▶ **Exercice A**
Recopiez à l'identique le passage du texte sur les perspectives économiques, depuis « L’économie des États‑Unis » jusqu'à « atterrissage en douceur. » inclus.

- Même si la croissance économique se ralentit, une récession traditionnelle sera probablement évitée. Si l’économie canadienne est à l’évidence freinée par les ravages des hausses de taux d’intérêt, l’économie américaine reste par contre très résiliente. Nous avons donc réduit à 0,5 % en 2024 nos attentes pour le Canada, en haussant toutefois à 1,3 % nos prévisions pour la croissance de l’économie américaine.
- Nous nous attendons à ce que l’an prochain, la Réserve fédérale américaine réduise les taux d’intérêt plus que la Banque du Canada, malgré la meilleure performance économique de la Fed. Entre le milieu et la fin de 2024, nous pensons que le Canada abaissera de 100 points de base son taux directeur et que la Réserve fédérale le réduira de 150 points de base.
- Les baisses plus considérables aux États‑Unis sont motivées par une productivité nettement supérieure, ce qui donne aux gains substantiels des salaires dans l’économie américaine une moindre portée sur l’inflation que dans l’économie canadienne.
Du point de vue de l’économie, voici les deux grandes questions à poser pour 2024 : À quel rythme les taux baisseront‑ils et les États‑Unis ou le Canada connaîtront‑ils une récession? L’incertitude qui pèse sur ces questions viendra probablement embrouiller les décisions et nuire au goût du risque tant que nous n’aurons pas plus de précisions sur ces enjeux. À notre avis, l’économie de ces deux pays connaîtra l’équivalent d’un freinage économique dans le premier semestre de 2024, mais saura éviter une récession de grande ampleur. L’inflation est mieux maîtrisée aux États‑Unis qu’au Canada, et nous croyons que c’est ce qui amènera la Réserve fédérale à abaisser ses taux de 150 points de base à partir du milieu de 2024. Nous nous attendons à ce que dans la même période, la Banque du Canada abaisse ses taux de 100 points de base.
L’économie des États‑Unis comme celle du Canada sont exceptionnellement résilientes, malgré le brusque durcissement de la politique monétaire. Le résultat de ce durcissement, sur lequel se penchent de nombreux alarmistes, se traduit par des taux à 5 % au Canada et à 5,5 % aux États‑Unis. Il ne fait aucun doute qu’à ces niveaux, les taux d’intérêt ont pour effet de ralentir l’activité. Il ne fait aucun doute non plus que le poids de la politique monétaire s’alourdira en 2024 lorsque tout l’impact des hausses de taux se répercutera sur l’économie, non seulement à cause des décalages dans le mécanisme de transmission, mais aussi en raison de la hausse des taux directeurs réels à l’heure où l’inflation se modère. La question est de savoir si ce niveau de taux déclenchera une récession ou permettra à l’économie des deux pays de connaître un atterrissage en douceur.

▶ **Documents fournis**
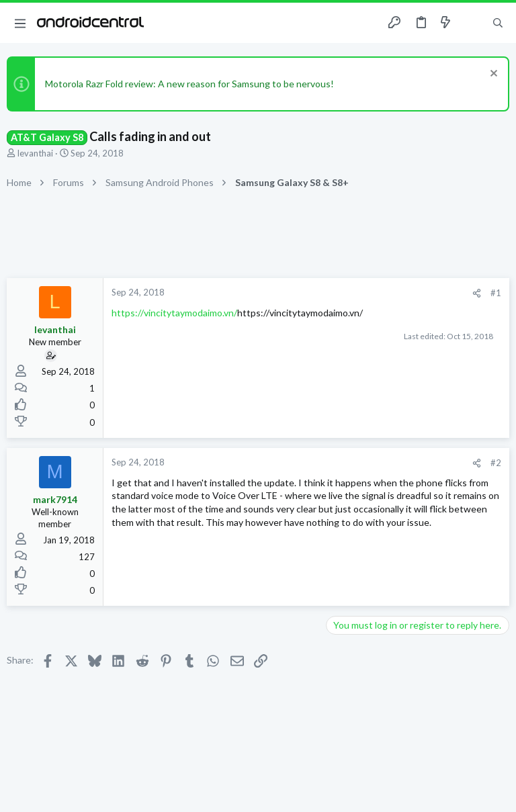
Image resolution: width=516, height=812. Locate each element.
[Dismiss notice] (492, 75)
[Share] (476, 293)
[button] (20, 23)
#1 (496, 293)
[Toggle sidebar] (472, 23)
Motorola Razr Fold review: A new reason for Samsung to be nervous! (189, 83)
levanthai (35, 153)
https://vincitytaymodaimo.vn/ (174, 312)
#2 (496, 463)
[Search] (498, 23)
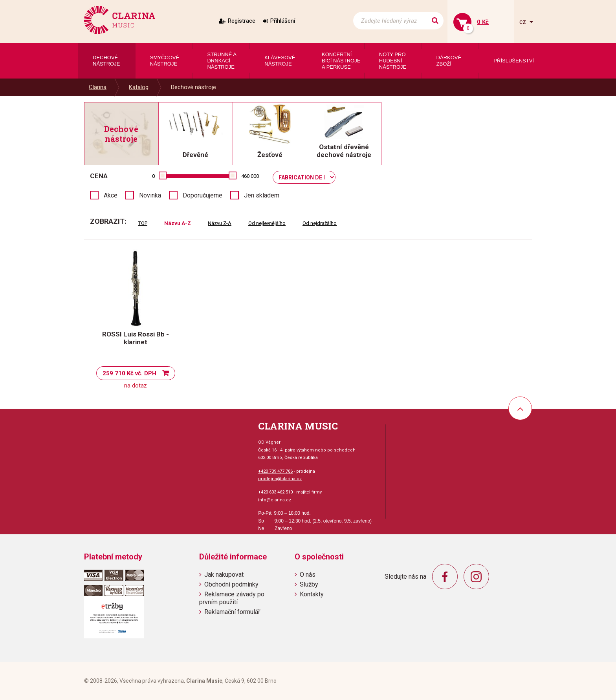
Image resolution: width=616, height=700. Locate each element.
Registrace (242, 21)
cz (523, 22)
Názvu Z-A (220, 223)
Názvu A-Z (178, 223)
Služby (309, 584)
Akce (110, 195)
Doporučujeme (202, 195)
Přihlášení (282, 21)
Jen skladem (262, 195)
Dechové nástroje (193, 87)
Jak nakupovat (224, 574)
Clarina (97, 87)
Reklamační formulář (232, 612)
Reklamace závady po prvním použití (232, 598)
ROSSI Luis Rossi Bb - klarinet (136, 338)
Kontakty (312, 594)
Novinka (150, 195)
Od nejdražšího (319, 223)
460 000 (250, 176)
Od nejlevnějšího (267, 223)
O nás (308, 574)
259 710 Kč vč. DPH (129, 373)
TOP (143, 223)
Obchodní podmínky (231, 584)
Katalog (139, 87)
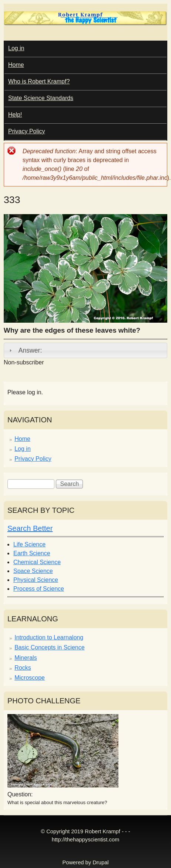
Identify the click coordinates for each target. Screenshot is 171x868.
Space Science (33, 571)
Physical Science (36, 580)
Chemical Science (37, 562)
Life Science (29, 544)
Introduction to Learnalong (49, 637)
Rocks (23, 668)
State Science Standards (41, 98)
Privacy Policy (27, 131)
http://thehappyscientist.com (86, 840)
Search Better (30, 528)
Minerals (26, 658)
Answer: (30, 350)
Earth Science (32, 553)
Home (16, 65)
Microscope (30, 677)
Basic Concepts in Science (49, 647)
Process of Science (38, 589)
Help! (15, 114)
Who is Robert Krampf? (39, 81)
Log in (16, 48)
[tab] (86, 350)
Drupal (100, 862)
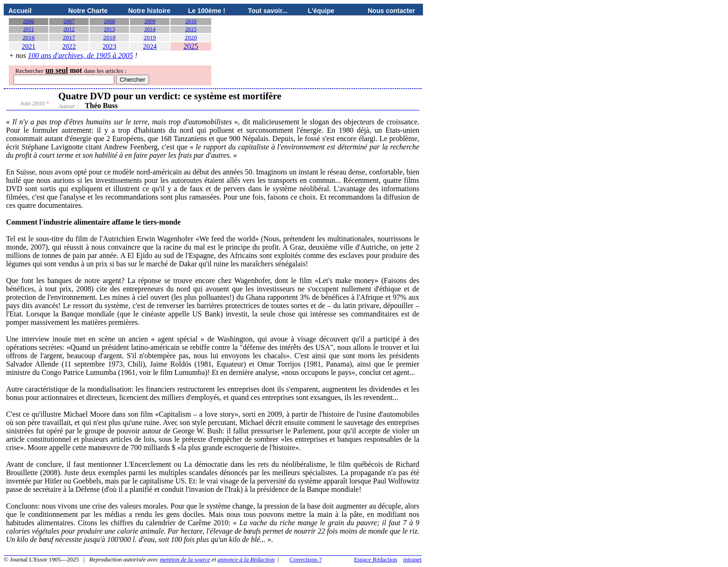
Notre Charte (88, 11)
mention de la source (185, 559)
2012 (69, 29)
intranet (412, 559)
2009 (150, 21)
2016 (28, 37)
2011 (29, 29)
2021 (28, 46)
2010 (191, 21)
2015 (191, 29)
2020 (191, 37)
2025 (191, 46)
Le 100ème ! (207, 11)
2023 (109, 46)
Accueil (20, 11)
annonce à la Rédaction (246, 559)
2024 (150, 46)
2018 (109, 37)
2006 (29, 21)
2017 (69, 37)
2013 (110, 29)
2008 (110, 21)
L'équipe (321, 11)
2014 (150, 29)
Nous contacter (391, 11)
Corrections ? (306, 559)
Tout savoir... (267, 11)
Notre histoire (149, 11)
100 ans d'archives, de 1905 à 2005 (80, 55)
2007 (69, 21)
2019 (150, 37)
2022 (69, 46)
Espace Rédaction (376, 559)
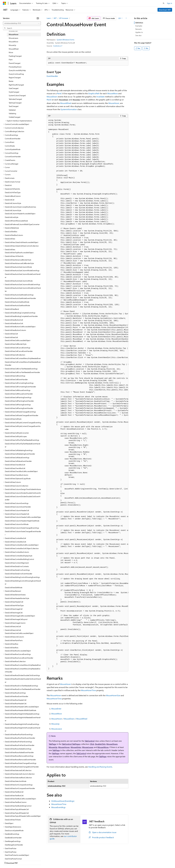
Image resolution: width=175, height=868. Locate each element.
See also (139, 35)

▶ **Exercice B**
Comptez les lignes des enregistrements qui contiennent la chaîne « Locate ». Indiquez seulement ce nombre.

▶ **Réponse A**
L’économie des États‑Unis comme celle du Canada sont exceptionnellement résilientes, malgré le brusque durcissement de la politique monétaire. Le résultat de ce durcissement, sur lequel se penchent de nombreux alarmistes, se traduit par des taux à 5 % au Canada et à 5,5 % aux États‑Unis. Il ne fait aucun doute qu’à ces niveaux, les taux d’intérêt ont pour effet de ralentir l’activité. Il ne fait aucun doute non plus que le poids de la politique monétaire s’alourdira en 2024 lorsque tout l’impact des hausses de taux se répercutera sur l’économie, non seulement à cause des décalages dans le mécanisme de transmission, mais aussi en raison de la hausse des taux directeurs réels à l’heure où l’inflation se modère. La question est de savoir si ce niveau de taux déclenchera une récession ou permettra à l’économie des deux pays de connaître un atterrissage en douceur.

▶ **Réponse B**
3